On running this code, you might see output similar to:
XGBoostClassifier training time: 0.06 seconds
GradientBoostingClassifier training time: 6.31 seconds
Below is an updated comparison that repeats each each experiment many times and plots the distributions.
import time
import numpy as np
import matplotlib.pyplot as plt
from sklearn.datasets import make_classification
from sklearn.ensemble import GradientBoostingClassifier
from xgboost import XGBClassifier
# Generate a synthetic binary classification dataset
X, y = make_classification(n_samples=10000, n_classes=2, random_state=42)
# Initialize the classifiers with comparable hyperparameters
xgb_clf = XGBClassifier(n_estimators=100, learning_rate=0.1, max_depth=3, random_state=42)
gb_clf = GradientBoostingClassifier(n_estimators=100, learning_rate=0.1, max_depth=3, random_state=42)
# Lists to store training times
xgb_times = []
gb_times = []
# Run the benchmark 10 times
for i in range(10):
# Measure training time for XGBoostClassifier
start_time = time.perf_counter()
xgb_clf.fit(X, y)
xgb_duration = time.perf_counter() - start_time
xgb_times.append(xgb_duration)
# Measure training time for GradientBoostingClassifier
start_time = time.perf_counter()
gb_clf.fit(X, y)
gb_duration = time.perf_counter() - start_time
gb_times.append(gb_duration)
# Report progress
print(f'> {i} xgb: {xgb_duration:.3f}, gb: {gb_duration:.3f}')
# Calculate mean and standard deviation of training times
xgb_mean = np.mean(xgb_times)
xgb_std = np.std(xgb_times)
gb_mean = np.mean(gb_times)
gb_std = np.std(gb_times)
# Print mean and standard deviation of training times
print(f"XGBoostClassifier mean training time: {xgb_mean:.2f} seconds (std: {xgb_std:.2f})")

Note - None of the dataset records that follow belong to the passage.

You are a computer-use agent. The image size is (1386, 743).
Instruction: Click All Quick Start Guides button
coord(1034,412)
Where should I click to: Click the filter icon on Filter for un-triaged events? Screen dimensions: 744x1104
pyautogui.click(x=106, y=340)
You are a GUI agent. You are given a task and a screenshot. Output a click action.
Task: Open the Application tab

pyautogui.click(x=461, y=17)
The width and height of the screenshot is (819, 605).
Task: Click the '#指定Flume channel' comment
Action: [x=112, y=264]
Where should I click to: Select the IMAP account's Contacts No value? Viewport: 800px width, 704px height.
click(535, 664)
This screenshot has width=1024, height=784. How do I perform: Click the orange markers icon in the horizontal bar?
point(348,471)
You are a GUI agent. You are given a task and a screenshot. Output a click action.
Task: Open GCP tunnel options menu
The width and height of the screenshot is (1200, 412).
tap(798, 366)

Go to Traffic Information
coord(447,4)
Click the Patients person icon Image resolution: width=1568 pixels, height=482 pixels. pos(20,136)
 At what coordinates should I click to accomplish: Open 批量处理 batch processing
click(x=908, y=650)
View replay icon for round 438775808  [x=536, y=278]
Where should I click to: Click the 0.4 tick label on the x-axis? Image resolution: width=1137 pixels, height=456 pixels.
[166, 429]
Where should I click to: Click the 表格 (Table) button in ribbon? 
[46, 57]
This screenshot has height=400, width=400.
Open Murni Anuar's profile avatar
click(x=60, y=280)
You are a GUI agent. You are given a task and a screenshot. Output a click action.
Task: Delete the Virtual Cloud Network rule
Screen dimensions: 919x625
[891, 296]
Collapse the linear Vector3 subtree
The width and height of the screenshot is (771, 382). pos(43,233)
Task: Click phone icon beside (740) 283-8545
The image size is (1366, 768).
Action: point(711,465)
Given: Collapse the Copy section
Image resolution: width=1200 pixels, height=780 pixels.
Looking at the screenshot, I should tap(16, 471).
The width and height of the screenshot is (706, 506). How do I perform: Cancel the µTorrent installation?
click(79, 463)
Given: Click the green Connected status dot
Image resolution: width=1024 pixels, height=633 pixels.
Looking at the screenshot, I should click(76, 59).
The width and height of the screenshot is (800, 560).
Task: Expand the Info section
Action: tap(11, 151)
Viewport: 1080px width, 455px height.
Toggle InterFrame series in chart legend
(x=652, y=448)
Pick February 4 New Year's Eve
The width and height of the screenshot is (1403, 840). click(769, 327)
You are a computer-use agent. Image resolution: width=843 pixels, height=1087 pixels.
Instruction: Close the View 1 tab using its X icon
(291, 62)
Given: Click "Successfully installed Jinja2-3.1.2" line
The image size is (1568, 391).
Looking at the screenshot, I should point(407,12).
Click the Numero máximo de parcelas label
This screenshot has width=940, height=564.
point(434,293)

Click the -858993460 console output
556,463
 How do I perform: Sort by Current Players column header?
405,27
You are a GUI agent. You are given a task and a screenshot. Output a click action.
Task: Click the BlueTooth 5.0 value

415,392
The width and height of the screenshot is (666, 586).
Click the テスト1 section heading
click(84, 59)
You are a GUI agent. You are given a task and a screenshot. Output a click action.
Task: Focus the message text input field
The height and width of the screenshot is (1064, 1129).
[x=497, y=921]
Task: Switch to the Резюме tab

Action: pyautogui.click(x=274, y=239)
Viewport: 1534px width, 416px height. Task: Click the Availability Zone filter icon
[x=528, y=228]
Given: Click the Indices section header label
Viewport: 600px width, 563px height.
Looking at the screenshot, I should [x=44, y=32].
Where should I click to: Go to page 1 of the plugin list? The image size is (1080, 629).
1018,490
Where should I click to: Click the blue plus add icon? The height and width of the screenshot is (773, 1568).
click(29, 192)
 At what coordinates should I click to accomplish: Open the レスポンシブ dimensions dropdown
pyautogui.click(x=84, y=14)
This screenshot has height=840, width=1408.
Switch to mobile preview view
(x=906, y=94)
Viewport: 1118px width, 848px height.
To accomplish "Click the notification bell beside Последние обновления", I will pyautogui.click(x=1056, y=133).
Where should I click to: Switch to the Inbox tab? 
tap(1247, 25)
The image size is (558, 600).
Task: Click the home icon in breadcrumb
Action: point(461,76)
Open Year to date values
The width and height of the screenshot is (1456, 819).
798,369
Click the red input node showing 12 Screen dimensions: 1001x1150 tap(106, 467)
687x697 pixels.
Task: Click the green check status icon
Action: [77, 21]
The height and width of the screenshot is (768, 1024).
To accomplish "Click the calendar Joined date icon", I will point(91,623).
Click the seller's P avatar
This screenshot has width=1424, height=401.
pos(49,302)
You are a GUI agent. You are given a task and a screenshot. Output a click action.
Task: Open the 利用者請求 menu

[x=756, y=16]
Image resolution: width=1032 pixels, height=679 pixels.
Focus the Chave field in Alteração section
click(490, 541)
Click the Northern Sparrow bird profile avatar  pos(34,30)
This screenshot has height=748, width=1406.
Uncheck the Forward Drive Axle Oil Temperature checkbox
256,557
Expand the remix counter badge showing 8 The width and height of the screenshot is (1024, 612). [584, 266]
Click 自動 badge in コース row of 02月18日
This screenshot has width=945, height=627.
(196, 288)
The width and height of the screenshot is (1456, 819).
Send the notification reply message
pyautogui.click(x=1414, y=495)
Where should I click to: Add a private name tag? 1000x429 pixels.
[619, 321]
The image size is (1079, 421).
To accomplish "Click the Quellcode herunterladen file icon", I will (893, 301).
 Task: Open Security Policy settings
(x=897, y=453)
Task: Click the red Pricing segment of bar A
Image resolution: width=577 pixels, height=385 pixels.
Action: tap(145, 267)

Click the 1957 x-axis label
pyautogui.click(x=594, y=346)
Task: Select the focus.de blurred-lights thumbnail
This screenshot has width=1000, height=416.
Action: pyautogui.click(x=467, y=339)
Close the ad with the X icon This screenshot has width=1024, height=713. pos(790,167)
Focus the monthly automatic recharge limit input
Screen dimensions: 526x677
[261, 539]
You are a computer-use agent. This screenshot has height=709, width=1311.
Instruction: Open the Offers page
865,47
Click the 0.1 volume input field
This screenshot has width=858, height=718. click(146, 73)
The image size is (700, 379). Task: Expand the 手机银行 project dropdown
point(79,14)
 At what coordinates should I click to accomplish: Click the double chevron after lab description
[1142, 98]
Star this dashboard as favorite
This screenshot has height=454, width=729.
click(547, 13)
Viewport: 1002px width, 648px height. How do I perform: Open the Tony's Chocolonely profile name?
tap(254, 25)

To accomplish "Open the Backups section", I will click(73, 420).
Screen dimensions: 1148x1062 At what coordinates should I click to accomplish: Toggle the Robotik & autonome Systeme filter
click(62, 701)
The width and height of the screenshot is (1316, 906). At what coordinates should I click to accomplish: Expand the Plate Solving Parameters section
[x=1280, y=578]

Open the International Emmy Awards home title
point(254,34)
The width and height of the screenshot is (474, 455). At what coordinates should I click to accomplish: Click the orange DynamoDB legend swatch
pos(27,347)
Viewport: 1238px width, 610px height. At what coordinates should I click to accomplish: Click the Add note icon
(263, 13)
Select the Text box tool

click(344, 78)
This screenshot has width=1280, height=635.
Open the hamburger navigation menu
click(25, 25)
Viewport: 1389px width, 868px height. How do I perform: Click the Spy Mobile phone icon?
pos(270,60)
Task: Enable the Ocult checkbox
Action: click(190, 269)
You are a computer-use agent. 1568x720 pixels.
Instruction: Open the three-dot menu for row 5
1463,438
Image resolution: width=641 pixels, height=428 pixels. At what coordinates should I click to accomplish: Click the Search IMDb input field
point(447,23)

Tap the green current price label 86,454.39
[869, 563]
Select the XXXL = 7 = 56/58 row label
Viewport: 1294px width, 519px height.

print(f"GradientBoostingClassifier mean training time: {gb_mean:.2f} seconds (std: {gb_std:.2f})")
# Plot the distributions as side-by-side boxplots using matplotlib
plt.figure(figsize=(10, 6))
plt.boxplot([xgb_times, gb_times], labels=['XGBoost', 'GradientBoosting'])
plt.ylabel('Training Time (seconds)')
plt.title('Training Time Comparison')
plt.show()
The results may look something like the following:
> 0 xgb: 0.083, gb: 6.010
> 1 xgb: 0.061, gb: 6.038
> 2 xgb: 0.060, gb: 5.992
> 3 xgb: 0.058, gb: 6.092
> 4 xgb: 0.071, gb: 6.141
> 5 xgb: 0.061, gb: 6.135
> 6 xgb: 0.061, gb: 6.059
> 7 xgb: 0.062, gb: 6.053
> 8 xgb: 0.059, gb: 6.028
> 9 xgb: 0.057, gb: 6.054
XGBoostClassifier mean training time: 0.06 seconds (std: 0.01)
GradientBoostingClassifier mean training time: 6.06 seconds (std: 0.05)
The actual times may vary depending on your hardware and system configuration, but you should observe that XGBoostClassifier trains significantly faster than GradientBoostingClassifier, often by a factor of 10x or 100x or more.
This speed advantage, combined with XGBoost’s high performance and flexibility, makes it a popular choice among data scientists and machine learning practitioners for tasks ranging from tabular data to large-scale datasets. By leveraging XGBoost’s efficiency, you can iterate faster, experiment with more features and hyperparameters, and ultimately build better models in less time.